(Reuters) - The United States has a backlog of six million COVID-19 vaccine doses due to winter storms and power outages weather, White House officials said at a media briefing on Friday, adding that the federal government expects to catch up with vaccine distribution by next week.
All 50 states are impacted, said Andy Slavitt, senior adviser to the White House COVID-19 response team. He said delays were due to road closures, shipping company employees unable to get to work, and power outages in certain locations.
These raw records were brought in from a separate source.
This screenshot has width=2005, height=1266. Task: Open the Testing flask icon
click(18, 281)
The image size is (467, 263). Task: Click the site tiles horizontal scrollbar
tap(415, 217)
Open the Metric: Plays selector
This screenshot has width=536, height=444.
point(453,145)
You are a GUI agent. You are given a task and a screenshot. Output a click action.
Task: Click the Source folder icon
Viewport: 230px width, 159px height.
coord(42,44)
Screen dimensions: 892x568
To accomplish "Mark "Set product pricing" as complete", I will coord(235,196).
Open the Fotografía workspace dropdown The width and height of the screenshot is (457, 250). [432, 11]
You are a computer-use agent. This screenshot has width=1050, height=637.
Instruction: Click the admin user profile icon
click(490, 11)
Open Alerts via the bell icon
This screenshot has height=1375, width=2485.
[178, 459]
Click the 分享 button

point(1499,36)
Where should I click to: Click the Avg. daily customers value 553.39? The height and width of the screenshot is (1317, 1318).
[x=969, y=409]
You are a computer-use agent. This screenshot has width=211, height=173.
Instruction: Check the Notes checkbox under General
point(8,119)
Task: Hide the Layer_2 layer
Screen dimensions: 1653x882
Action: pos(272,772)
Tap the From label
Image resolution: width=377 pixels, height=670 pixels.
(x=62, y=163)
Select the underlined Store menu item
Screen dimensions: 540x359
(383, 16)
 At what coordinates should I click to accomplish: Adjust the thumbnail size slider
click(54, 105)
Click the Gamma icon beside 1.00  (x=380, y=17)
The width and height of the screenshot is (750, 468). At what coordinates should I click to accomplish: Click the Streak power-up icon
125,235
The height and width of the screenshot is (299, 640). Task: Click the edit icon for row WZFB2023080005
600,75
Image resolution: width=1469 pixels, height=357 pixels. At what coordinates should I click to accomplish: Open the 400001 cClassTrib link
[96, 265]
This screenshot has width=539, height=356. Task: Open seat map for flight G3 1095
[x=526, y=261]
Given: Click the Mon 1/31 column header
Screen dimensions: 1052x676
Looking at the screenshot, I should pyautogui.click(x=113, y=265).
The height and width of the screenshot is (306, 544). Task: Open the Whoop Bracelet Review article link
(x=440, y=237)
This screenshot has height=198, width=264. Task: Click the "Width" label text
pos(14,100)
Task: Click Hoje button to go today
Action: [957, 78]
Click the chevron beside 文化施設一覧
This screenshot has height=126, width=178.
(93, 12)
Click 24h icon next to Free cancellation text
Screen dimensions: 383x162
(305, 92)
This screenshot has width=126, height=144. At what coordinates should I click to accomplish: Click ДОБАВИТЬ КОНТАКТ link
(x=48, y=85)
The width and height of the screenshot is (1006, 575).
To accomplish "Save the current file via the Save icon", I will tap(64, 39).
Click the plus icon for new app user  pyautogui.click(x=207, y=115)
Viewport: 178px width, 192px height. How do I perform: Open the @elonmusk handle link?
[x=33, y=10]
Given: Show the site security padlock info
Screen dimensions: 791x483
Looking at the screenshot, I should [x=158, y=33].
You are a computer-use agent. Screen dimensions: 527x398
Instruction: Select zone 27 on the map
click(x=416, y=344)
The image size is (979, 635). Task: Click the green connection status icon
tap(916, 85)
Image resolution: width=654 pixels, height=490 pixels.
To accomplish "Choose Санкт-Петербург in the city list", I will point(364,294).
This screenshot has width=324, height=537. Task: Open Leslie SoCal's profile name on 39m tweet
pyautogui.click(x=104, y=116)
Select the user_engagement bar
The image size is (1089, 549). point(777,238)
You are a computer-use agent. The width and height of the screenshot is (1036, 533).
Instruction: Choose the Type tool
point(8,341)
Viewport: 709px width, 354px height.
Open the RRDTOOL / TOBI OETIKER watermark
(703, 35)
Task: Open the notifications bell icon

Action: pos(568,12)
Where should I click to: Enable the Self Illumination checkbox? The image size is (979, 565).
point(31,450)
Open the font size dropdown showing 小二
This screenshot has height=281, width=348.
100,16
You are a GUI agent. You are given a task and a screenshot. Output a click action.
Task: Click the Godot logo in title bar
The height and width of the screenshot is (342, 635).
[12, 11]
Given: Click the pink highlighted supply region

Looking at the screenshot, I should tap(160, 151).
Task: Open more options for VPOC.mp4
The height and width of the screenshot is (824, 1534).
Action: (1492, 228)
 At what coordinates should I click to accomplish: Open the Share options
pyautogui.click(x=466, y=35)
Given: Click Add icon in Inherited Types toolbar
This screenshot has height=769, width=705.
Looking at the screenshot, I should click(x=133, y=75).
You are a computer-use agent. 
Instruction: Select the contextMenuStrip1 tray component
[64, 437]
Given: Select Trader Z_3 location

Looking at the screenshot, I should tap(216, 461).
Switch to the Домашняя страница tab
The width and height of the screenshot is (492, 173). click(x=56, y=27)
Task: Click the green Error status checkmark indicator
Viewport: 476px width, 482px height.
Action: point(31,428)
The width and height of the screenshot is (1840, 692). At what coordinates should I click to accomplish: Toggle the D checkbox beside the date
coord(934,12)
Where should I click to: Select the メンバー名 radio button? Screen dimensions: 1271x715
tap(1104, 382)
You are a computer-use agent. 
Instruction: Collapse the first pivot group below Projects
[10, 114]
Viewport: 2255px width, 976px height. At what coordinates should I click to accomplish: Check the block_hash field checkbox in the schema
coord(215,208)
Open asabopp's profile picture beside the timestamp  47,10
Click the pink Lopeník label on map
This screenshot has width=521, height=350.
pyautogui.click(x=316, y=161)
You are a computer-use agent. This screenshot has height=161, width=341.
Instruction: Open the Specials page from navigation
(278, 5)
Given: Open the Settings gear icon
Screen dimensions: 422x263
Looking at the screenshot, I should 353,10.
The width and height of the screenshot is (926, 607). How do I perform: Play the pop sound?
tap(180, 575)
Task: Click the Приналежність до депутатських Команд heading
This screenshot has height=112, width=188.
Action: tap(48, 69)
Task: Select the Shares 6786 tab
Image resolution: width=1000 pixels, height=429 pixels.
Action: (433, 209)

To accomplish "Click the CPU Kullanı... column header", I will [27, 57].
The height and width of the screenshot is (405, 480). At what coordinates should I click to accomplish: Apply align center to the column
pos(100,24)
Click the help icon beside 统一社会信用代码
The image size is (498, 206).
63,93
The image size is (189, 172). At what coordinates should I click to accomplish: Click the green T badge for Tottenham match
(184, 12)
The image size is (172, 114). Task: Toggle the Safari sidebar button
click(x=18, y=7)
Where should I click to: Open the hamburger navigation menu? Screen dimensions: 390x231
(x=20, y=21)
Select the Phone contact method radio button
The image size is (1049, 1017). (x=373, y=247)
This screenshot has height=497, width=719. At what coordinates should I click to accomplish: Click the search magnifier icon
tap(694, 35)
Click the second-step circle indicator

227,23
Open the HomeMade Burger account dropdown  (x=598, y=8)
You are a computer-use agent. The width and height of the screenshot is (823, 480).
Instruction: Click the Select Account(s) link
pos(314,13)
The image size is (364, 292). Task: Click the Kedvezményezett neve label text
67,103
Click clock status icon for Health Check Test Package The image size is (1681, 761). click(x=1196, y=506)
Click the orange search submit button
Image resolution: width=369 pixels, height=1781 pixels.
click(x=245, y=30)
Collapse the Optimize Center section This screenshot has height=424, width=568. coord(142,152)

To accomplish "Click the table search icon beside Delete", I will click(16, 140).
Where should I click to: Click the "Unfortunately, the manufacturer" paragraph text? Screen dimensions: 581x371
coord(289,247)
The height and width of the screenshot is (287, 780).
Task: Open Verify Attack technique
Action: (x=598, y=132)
States should prepare to handle previously expected doses as well as the backlogged shots, Slavitt said. The United States has been ramping up shipments of vaccines.
Slavitt said the packaging plant that is working on Moderna Inc’s vaccine is “just now” coming online after roads were cleared. It intends to have vaccines on planes by Sunday night for delivery next week, he added.
Earlier this week, Moderna said there may be some short-term delays in vaccine deliveries but that it expected the issue to be resolved soon.
U.S. infectious disease response leader Dr. Anthony Fauci said a trial testing the Pfizer Inc/BioNtech SE vaccine on children younger than 12 would start in April, with results anticipated a year later.
The two companies on Thursday said they have started an international study to evaluate the safety and effectiveness of their COVID-19 vaccine in healthy pregnant women.